22 In het eerste jaar van Cyrus, den koning van Perzië, bewoog Jahweh de geest van Cyrus, den koning van Perzië, om het woord in vervulling te doen gaan, dat Jahweh door de mond van Jeremias gesproken had. Daarom liet deze in heel zijn rijk mondeling en schriftelijk afkondigen:
Und im ersten Jahre des Cyrus, des Königs von Persien, - damit das durch den Mund Jeremias ergangene Wort Jahwes in Erfüllung ginge, gab Jahwe dem Cyrus, dem Könige von Persien, ein, daß er in seinem ganzen Königreich und zwar auch schriftlich, folgenden Befehl ergehen ließ:
23 Zo spreekt Cyrus, de koning van Perzië! Jahweh, de God des hemels, heeft mij alle koninkrijken der aarde gegeven. Hij is het, die mij bevolen heeft, Hem een tempel te bouwen in Jerusalem van Juda. Laat dus ieder van u, die tot zijn volk behoort, onder de schutse van zijn God optrekken!

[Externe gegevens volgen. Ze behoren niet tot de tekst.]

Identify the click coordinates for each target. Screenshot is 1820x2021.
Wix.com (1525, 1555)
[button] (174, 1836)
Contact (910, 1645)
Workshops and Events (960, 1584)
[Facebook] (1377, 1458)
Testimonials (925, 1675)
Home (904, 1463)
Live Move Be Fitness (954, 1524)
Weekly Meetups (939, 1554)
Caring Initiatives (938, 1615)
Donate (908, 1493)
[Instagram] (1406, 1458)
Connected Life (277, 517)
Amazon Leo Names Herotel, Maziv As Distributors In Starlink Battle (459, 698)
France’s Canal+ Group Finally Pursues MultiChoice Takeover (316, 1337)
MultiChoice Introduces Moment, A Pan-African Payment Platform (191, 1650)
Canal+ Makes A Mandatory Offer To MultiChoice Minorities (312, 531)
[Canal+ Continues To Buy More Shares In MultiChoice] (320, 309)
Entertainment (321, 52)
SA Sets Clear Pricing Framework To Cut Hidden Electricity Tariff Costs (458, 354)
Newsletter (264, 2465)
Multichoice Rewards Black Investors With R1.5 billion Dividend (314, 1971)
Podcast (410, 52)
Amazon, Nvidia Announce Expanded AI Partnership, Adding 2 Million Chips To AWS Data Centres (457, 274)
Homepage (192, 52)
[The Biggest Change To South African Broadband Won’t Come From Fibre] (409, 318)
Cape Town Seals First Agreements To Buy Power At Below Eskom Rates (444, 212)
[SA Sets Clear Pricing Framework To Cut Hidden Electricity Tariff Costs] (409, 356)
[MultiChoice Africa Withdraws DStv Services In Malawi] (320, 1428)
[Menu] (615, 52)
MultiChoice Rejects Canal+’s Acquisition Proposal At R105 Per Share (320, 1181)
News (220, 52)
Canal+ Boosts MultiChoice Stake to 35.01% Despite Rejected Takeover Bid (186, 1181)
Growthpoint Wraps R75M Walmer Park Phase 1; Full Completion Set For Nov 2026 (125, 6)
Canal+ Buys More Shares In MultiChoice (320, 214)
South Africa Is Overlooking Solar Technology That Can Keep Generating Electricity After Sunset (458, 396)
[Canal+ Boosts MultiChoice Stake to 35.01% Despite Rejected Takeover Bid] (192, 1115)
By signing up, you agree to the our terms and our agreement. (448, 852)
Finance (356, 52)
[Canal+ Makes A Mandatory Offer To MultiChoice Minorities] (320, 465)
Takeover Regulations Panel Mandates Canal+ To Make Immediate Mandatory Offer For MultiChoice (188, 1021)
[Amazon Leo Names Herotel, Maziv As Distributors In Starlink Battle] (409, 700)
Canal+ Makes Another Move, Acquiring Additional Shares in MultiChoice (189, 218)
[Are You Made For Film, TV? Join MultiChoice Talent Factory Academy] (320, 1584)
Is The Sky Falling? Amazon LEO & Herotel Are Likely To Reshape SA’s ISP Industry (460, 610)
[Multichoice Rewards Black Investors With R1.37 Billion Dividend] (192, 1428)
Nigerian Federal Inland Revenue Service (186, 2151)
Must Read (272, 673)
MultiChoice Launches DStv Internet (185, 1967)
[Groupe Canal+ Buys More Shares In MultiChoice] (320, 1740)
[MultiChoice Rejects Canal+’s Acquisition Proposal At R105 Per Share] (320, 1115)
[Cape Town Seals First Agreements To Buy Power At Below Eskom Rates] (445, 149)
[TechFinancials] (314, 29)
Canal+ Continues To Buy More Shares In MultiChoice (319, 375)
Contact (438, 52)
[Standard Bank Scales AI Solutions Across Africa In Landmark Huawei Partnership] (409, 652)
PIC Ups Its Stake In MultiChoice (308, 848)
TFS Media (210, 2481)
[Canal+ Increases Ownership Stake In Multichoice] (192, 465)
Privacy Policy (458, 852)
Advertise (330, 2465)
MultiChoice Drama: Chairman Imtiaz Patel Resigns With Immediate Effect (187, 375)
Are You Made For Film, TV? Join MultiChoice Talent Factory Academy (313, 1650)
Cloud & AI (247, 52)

So spricht Cyrus, der König von Persien: Alle Königreiche auf Erden hat mir Jahwe, der Gott des Himmels, übergeben und er hat mir befohlen, ihm zu Jerusalem in Juda einen Tempel zu erbauen. Wer irgend unter euch zu seinem Volke gehört, mit dem sei sein Gott, und er ziehe hinauf.